As a feminist art historian and former WCA President, I am honored and delighted to have had the opportunity to interview art historian Mary D. Garrard as part of the WCA Leadership Interview Project. Dr. Garrard shared her thoughts about the Caucus’ founding and its early years, WCA’s relationship to CAA, feminist art history, and leadership.

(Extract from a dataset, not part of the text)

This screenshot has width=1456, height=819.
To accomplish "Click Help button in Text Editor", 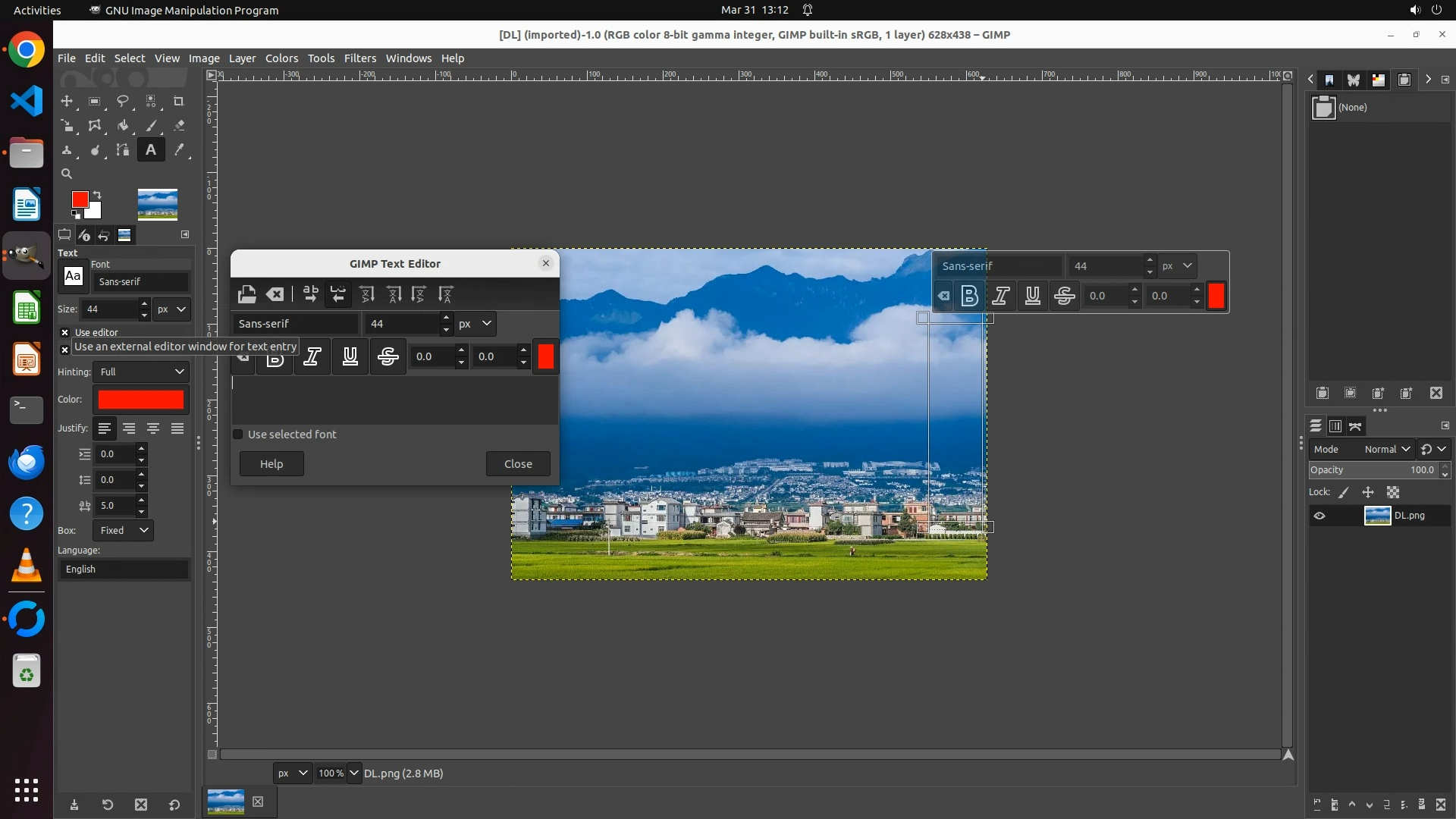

Mary D. Garrard was the second president of WCA from 1974 to 1976. She is an art historian specializing in Italian Renaissance and Baroque art, who earned her Ph.D. at Johns Hopkins, her MA at Harvard, and her BA at Newcomb College. She is an expert on the work of Artemisia Gentileschi and has written four books on the painter; the most recent is Artemisia Gentileschi and Feminism in Early Modern Europe (Reaktion Books, 2020). With feminist art historian Norma Broude, Dr. Garrard has edited three essential anthologies of feminist art historical writing, beginning with Feminism and Art History: Questioning the Litany, published in 1982.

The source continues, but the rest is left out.